Rhubarb Upside-Down Cake

why make this recipe

Rhubarb Upside-Down Cake is a delightful treat that combines the tartness of fresh rhubarb with a sweet, fluffy cake. It is not only visually appealing but also a comforting dessert that everyone will enjoy. This cake is perfect for spring when rhubarb is in season, and it provides a unique twist on the classic upside-down cake. Whether for a family gathering or a special occasion, this cake is sure to impress.

how to make Rhubarb Upside-Down Cake

Ingredients:

  • 2 cups fresh rhubarb, chopped
  • 1 cup sugar
  • 1/2 cup butter, melted
  • 1 cup all-purpose flour
  • 2 teaspoons baking powder
  • 1/2 teaspoon salt
  • 1/2 cup milk
  • 1 teaspoon vanilla extract
  • 1 large egg

Directions:

  1. Preheat the oven to 350°F (175°C).

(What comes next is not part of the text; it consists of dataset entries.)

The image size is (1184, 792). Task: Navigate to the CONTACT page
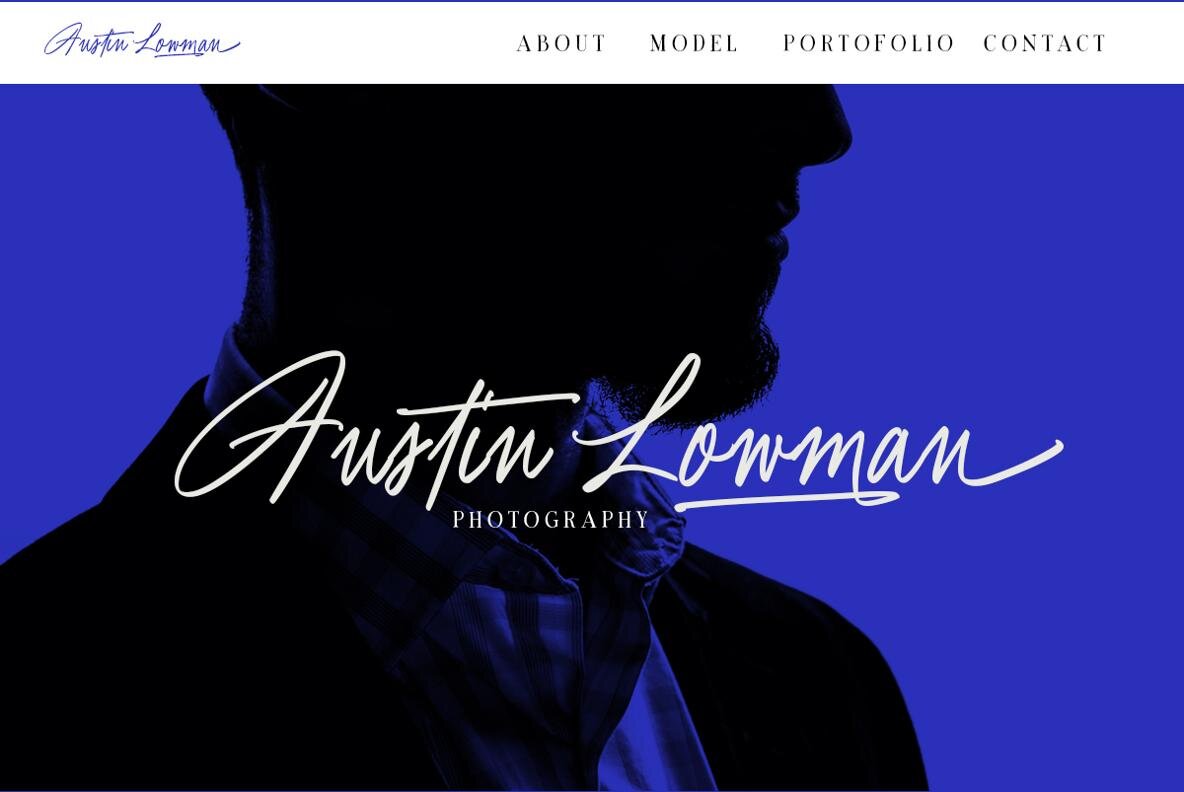pyautogui.click(x=1045, y=43)
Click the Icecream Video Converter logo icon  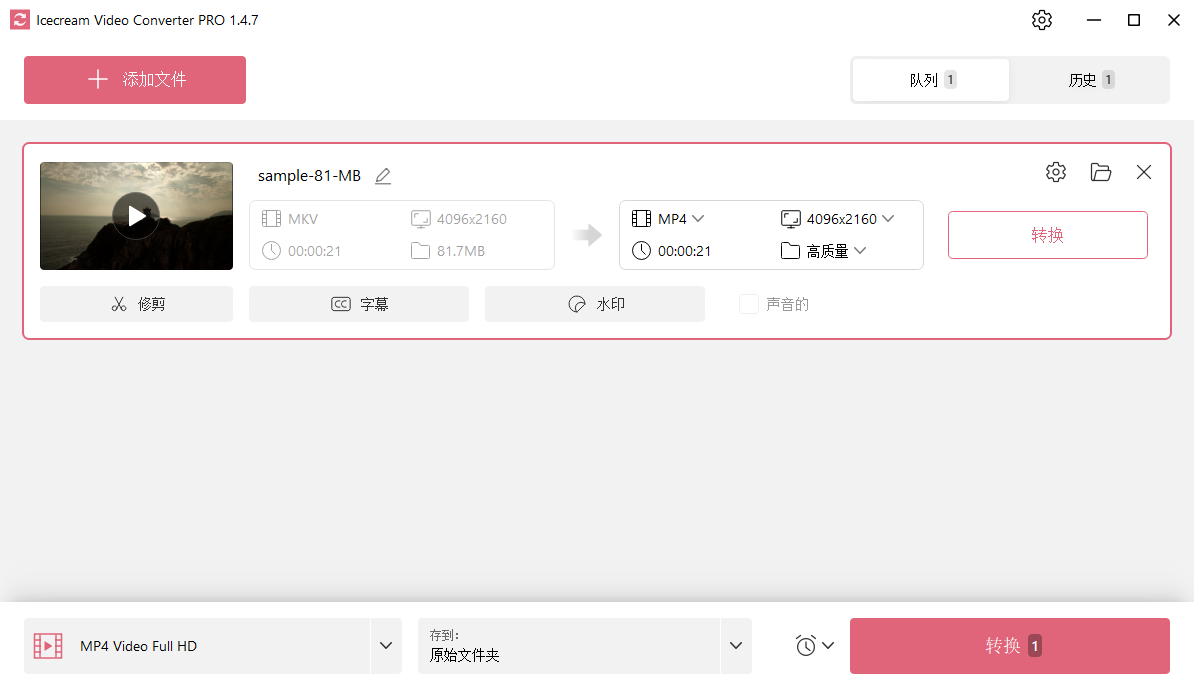tap(18, 19)
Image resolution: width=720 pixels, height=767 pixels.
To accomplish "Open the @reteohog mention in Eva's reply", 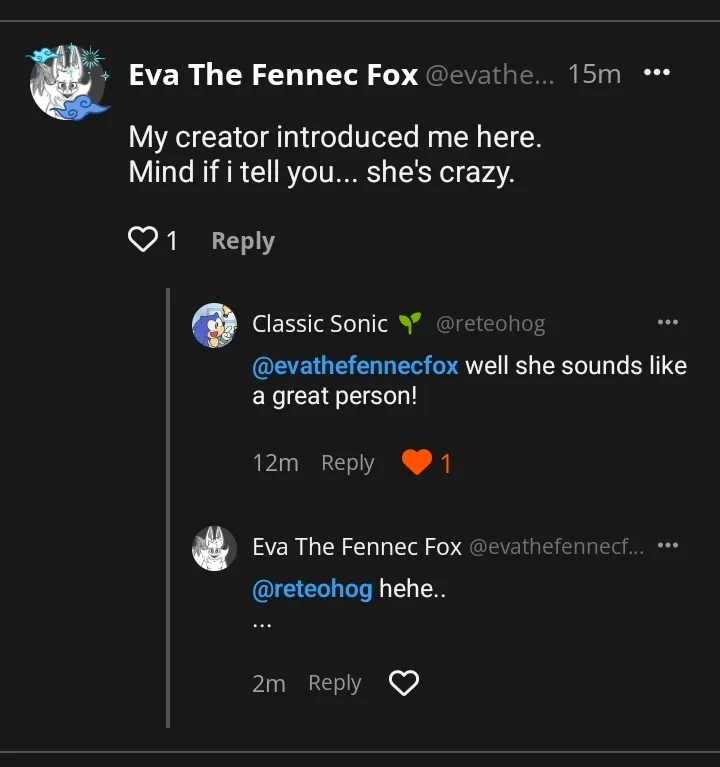I will click(312, 589).
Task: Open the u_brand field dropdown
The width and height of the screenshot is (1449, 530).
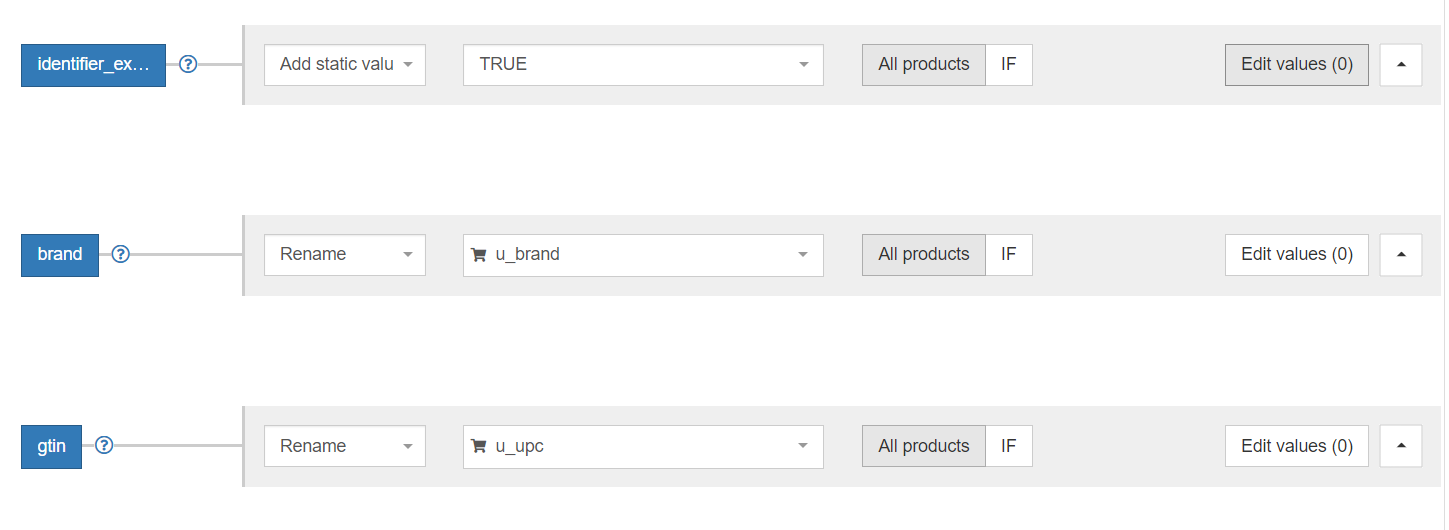Action: (x=642, y=254)
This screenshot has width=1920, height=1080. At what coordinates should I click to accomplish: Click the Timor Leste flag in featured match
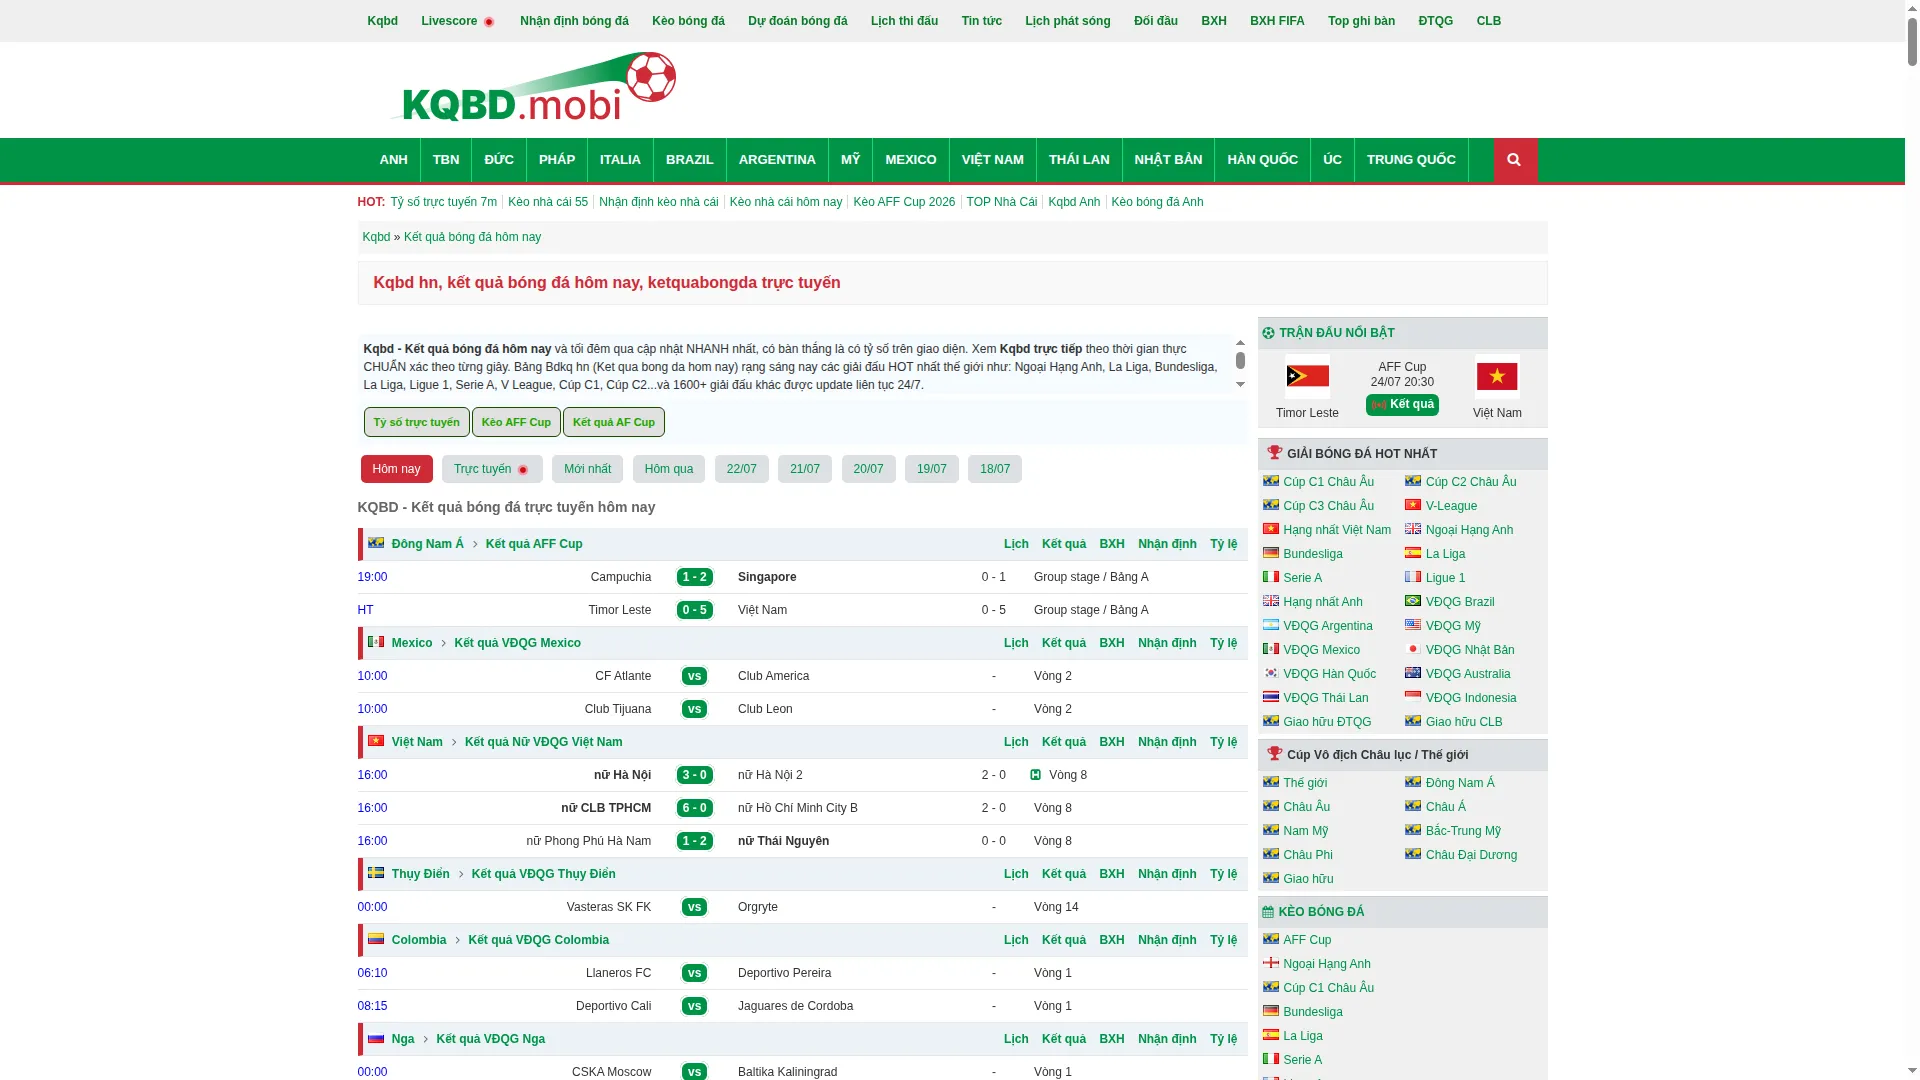pos(1307,377)
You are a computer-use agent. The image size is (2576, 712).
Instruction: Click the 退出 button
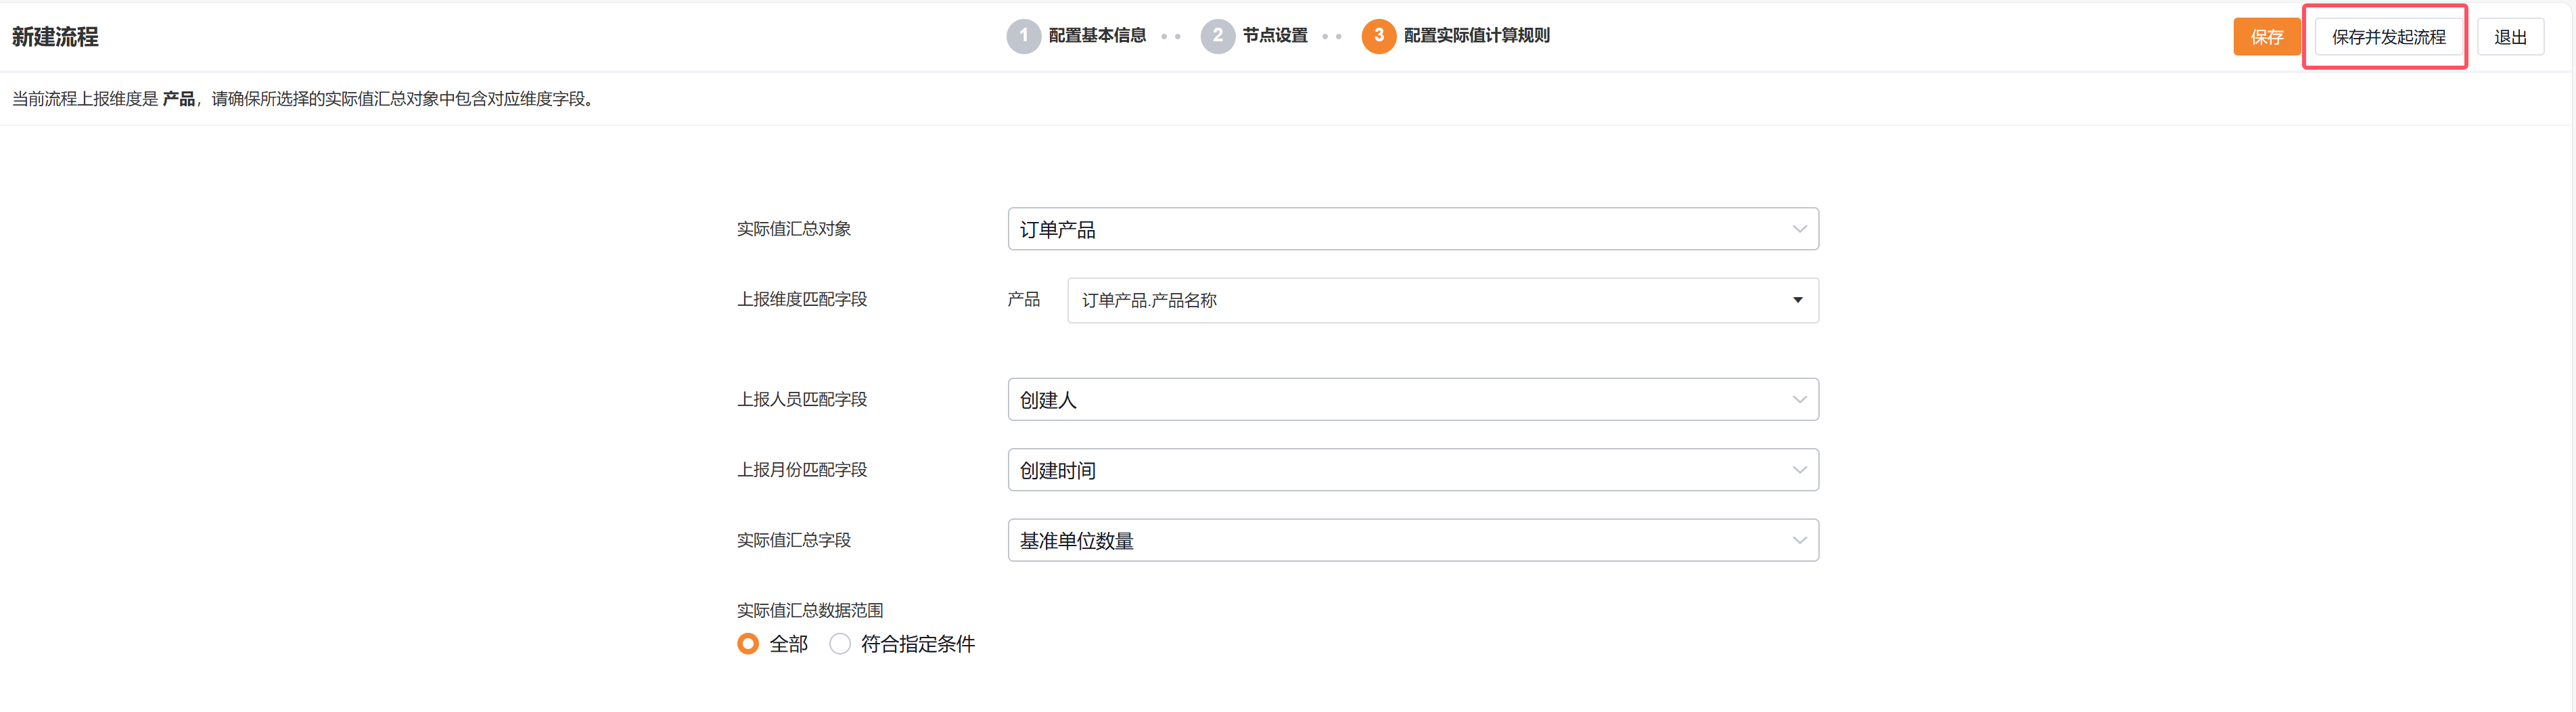pos(2510,37)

Grease a 9-inch round cake pan.
  2. In a mixing bowl, combine chopped rhubarb and 1/2 cup sugar; spread evenly in the bottom of the prepared pan.
  3. In another bowl, whisk together the melted butter, remaining sugar, flour, baking powder, salt, milk, vanilla extract, and egg until smooth.
  4. Pour the batter over the rhubarb in the pan, spreading evenly.
  5. Bake for 30-35 minutes, or until a toothpick inserted into the center comes out clean.
  6. Allow the cake to cool for a few minutes, then invert onto a serving plate. Serve warm.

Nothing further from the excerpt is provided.